CAMBRIDGE, Mass.—Idera Pharmaceuticals Inc., a clinical-stage biotechnology company developing novel therapeutics for orphan patient populations with B-cell lymphomas and autoimmune diseases, has entered into an agreement with Abbott Laboratories for the latter to develop an in-vitro companion diagnostic test for use in Idera’s clinical development programs to treat certain genetically defined forms of B-cell lymphoma with IMO-8400.

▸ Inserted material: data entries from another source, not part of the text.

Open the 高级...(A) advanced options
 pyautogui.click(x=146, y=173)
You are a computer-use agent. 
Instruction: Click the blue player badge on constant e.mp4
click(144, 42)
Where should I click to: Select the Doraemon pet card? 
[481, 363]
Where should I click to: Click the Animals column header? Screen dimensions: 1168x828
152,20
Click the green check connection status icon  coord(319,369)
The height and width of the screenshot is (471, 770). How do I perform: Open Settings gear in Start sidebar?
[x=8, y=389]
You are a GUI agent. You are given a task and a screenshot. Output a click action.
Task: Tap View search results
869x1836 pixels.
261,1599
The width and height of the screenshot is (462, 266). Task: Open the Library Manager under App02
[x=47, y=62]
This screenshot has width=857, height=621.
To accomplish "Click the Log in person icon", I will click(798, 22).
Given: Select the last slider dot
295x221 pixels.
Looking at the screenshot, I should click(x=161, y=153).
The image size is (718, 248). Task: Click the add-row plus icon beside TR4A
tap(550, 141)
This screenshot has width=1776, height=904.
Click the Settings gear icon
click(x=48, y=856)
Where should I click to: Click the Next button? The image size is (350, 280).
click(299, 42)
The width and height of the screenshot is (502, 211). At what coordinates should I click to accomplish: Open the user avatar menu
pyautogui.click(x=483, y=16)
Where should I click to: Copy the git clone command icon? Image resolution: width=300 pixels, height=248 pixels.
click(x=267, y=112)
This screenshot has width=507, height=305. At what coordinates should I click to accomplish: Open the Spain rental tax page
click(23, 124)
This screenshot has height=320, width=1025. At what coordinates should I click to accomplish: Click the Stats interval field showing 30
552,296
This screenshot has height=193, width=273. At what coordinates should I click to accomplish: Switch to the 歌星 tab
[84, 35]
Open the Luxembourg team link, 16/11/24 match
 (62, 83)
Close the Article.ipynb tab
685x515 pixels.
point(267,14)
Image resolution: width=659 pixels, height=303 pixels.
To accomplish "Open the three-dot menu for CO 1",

Under the agreement, Abbott will develop a test utilizing polymerase chain reaction technology to identify the presence of the MYD88 L265P oncogenic mutation in tumor biopsy samples with high sensitivity and specificity. This mutation, which can be identified in approximately 90 percent of patients with Waldenström’s macroglobulinemia and approximately 30 percent of patients with the ABC sub-type of diffuse large B-cell lymphoma, plays a key role in activating the Toll-like receptor (TLR) pathways targeted by Idera’s lead drug candidate, IMO-8400.
“Research by Idera and by independent investigators has established TLR antagonism as a potentially promising and novel therapeutic approach for patients with B-cell malignancies harboring the MYD88 L265P mutation,” said Dr. Lou Brenner, senior vice president and chief medical officer of Idera Pharmaceuticals, in the news release about the deal. “This companion diagnostic will be an important tool for the clinical community in evaluating whether their patients are potential candidates for IMO-8400 therapy for the treatment of these genetically defined forms of B-cell lymphoma.”
“Idera's mission is to develop novel drugs to treat orphan diseases based on our pioneering work in the design of targeted nucleic acid therapeutics,” Idera CEO and President Dr. Sudhir Agrawal tells DDNews. “Our proprietary oligonucleotide drug discovery platforms are targeted to inhibit Toll-like receptors and silence disease-causing genes.”
IMO-8400 is a first-in-class synthetic oligonucleotide-based antagonist of TLRs 7, 8 and 9. In April 2014, Idera presented preclinical data at the American Association for Cancer Research’s annual meeting demonstrating the ability of IMO-8400 to inhibit the survival and proliferation of human B-cell lymphoma cells harboring the oncogenic MYD88 L265P genetic mutation. IMO-8400 also has shown activity in preclinical studies of autoimmune diseases, including psoriasis, lupus and arthritis. IMO-8400 has been well-tolerated in a Phase 1 trial in 42 healthy subjects at single and multiple escalating doses up to 0.6 mg/kg for four weeks, and has shown inhibition of immune responses mediated by TLRs 7, 8, and 9. In March 2014, Idera announced top-line data from an ongoing Phase 2 trial that showed evidence of clinical activity in patients with psoriasis who were treated with IMO-8400 at doses of up to 0.3 mg/kg/week for 12 weeks. Idera is pursuing clinical development of IMO-8400 in genetically defined forms of B-cell lymphoma, including Waldenström’s macroglobulinemia and diffuse large B-cell lymphoma, and in orphan autoimmune diseases, including polymyositis and dermatomyositis.
In addition to its TLR programs, Idera is developing gene-silencing oligonucleotides that it has created using its proprietary technology to inhibit the production of disease-associated proteins by targeting RNA.
“Our Phase 1/2 trial in patients with Waldenström’s macroglobulinemia, who have relapsed or were refractory to prior therapy, is ongoing,” notes Agrawal. “We are also preparing a Phase 1/2 trial of the compound in diffuse large B-cell lymphoma, or DLBCL, and expect to begin enrollment in the trial in the second half of this year. In both of these diseases, patients have significant unmet medical needs and limited treatment options. IMO-8400 has the potential to offer a novel, targeted approach to address this unmet need.
“In the area of rare automimmune disease, we expect to initiate Phase 2 studies of IMO-8400 in polymyositis and dermatomyositis as well as graft versus host disease in the second half of 2014. In all three of these orphan autoimmune diseases, patients experience severe and life-threatening complications, and the overactivation of TLRs is implicated in the disease pathogenesis,” Agrawal concludes.